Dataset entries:
☆ ☆ ☆ ☆ ☆ ☆ ☆
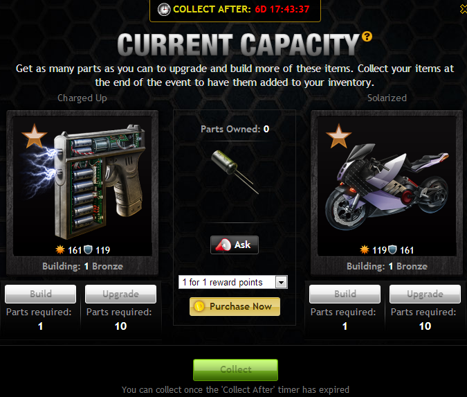The height and width of the screenshot is (397, 467).
Task: Click Purchase Now button
Action: point(235,307)
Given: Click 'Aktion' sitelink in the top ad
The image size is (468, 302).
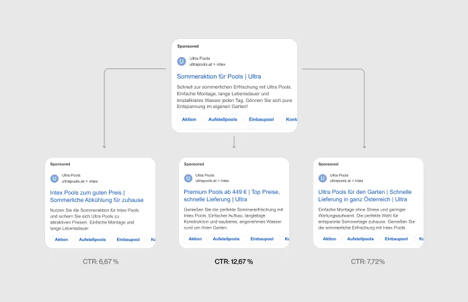Looking at the screenshot, I should 189,119.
☆ ☆ ☆ ☆ ☆ ☆ ☆
#### [What you will do]
Leave out the pictures and return, exactly as written, only the lines from the line with "Given: Click 'Aktion' sitelink in the top ad" through the end of the records above.

#### [Written reply]
Given: Click 'Aktion' sitelink in the top ad
The image size is (468, 302).
Looking at the screenshot, I should 189,119.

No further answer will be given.